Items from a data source
--------

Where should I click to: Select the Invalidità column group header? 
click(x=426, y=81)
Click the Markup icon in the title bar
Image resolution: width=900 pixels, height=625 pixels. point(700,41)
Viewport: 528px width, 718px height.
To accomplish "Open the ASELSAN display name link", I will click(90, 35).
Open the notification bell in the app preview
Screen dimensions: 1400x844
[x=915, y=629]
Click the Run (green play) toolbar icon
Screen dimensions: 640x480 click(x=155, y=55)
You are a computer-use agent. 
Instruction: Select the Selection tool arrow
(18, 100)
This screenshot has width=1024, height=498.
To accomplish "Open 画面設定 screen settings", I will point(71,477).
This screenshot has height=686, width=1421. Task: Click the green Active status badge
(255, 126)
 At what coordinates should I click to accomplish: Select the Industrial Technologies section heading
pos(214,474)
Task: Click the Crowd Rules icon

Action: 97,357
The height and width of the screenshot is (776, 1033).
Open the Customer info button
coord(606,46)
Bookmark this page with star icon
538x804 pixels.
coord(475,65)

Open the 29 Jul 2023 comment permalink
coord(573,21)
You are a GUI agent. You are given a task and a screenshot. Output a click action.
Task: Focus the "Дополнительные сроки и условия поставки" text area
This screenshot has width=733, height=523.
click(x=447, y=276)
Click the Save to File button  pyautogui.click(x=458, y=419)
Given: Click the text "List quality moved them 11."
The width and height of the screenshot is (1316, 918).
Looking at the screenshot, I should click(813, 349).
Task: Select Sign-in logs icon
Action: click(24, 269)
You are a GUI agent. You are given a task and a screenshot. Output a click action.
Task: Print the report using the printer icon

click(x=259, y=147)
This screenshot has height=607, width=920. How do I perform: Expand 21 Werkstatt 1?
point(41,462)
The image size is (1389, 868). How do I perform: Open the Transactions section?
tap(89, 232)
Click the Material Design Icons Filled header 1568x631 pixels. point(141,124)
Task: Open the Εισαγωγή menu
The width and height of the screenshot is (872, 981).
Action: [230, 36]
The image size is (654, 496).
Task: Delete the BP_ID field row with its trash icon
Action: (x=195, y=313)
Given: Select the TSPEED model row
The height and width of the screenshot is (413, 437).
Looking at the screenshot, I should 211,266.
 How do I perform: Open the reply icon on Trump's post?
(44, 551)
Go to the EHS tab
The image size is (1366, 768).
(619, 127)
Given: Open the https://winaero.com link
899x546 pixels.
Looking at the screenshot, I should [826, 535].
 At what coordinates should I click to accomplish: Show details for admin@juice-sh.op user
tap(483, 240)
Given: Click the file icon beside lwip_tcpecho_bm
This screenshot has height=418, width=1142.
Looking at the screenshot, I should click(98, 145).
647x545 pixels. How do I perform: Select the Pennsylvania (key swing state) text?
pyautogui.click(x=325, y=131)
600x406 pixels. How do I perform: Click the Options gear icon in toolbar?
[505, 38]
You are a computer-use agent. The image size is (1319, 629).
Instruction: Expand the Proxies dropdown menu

--------

• [What this task involves]
List all lines above in which the string "menu" appears.

• [Result for this task]
Task: Open the Εισαγωγή menu
Instruction: Expand the Proxies dropdown menu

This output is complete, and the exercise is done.